I’ve just started a small assignment for the OPF to investigate the options for a new file format registry, part of the toolbox needed for long-term preservation of digital material by archives, libraries and other memory institutions. This initiative was kicked off and sponsored by the National Archives of the Netherlands, and is now in progress under the auspices of the OPF.
Most readers of this blog will know very well what a file format registry is and why you need one. But for people new to the world of digital preservation, I’ll very briefly explain: in order to make sure you can still access all your files in 10, 50 or a 100 years you first need to know what kind of file formats you’ve got and the tools available to work with them. For institutions with a responsibility to look after our records of government and cultural history this is a high priority.

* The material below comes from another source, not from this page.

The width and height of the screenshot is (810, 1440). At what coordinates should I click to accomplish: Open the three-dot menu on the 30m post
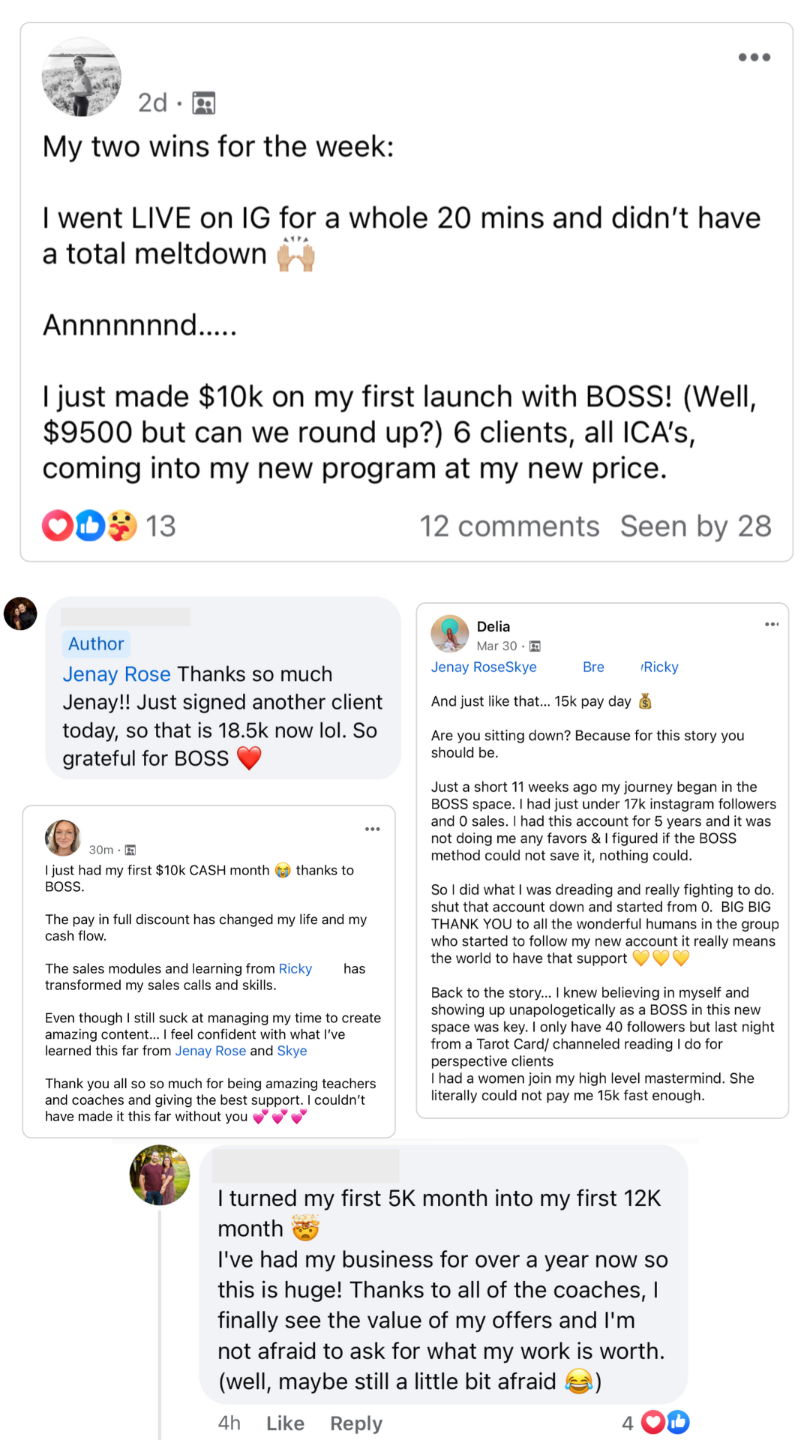pos(372,829)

So step 1 is to systematically track file formats and information about them.
Registries of this kind already exist, notably the UK National Archives PRONOM system, the GDFR system from Harvard University Library and the PLANETS Core Registry (which was itself closely based on PRONOM).
So why do we need another one? The field of digital preservation research is still only a decade or two old and many lessons are still being learned: the first generation of registries have done a great job in many respects but have also highlighted new requirements.

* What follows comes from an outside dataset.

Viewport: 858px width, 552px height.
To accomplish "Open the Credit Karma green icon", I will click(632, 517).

An important issue arises from the large amount of ongoing research effort required to keep on top of the wide range of file formats in use, with new types of digital material and new software appearing all the time. This is not a job that any one institution can afford to do by itself, so sharing of information is essential, between archives, libraries, universities, software vendors and individual experts. Also, the information you need is a mixture of facts and policy choices. The specification for PDF1.4 may not be open for argument, but choices on how to manage PDF files over the long term and what tools to use may vary from one organization to the other.
The problem is in many ways one of distributed web publishing, with the need for unambiguous shared identifiers, so everyone knows when they are talking about the same thing. The information to be stored about file formats is complex and a precisely defined shared vocabulary for format descriptions is essential for effective information sharing. So it’s a very natural fit for Linked Data. That’s one of my main professional interests and laying out how it could be usefully applied to this problem is one of my tasks.
But the first priority is to set out the issues we need to tackle. Over the next couple of months, I’ll be pulling together an outline of the concept of how such a distributed registry could work and aiming to narrow that down to an initial set of requirements.
For an idea of where that is going see the report “A New Registry for Digital Preservation: Outline Proposal for Discussion” (204kB PDF.) I’d certainly welcome input from the well-informed and opinionated (in a good way 🙂 ) readers of the OPF blogs. Please begin your rants in the comments to this post!
It will also be one of the topics of discussion at the forthcoming OPF workshop and hackathon in Amsterdam. I hope to talk to many of you about it there. Registrations close on Friday 5 November, so if you’re not registered yet, be quick!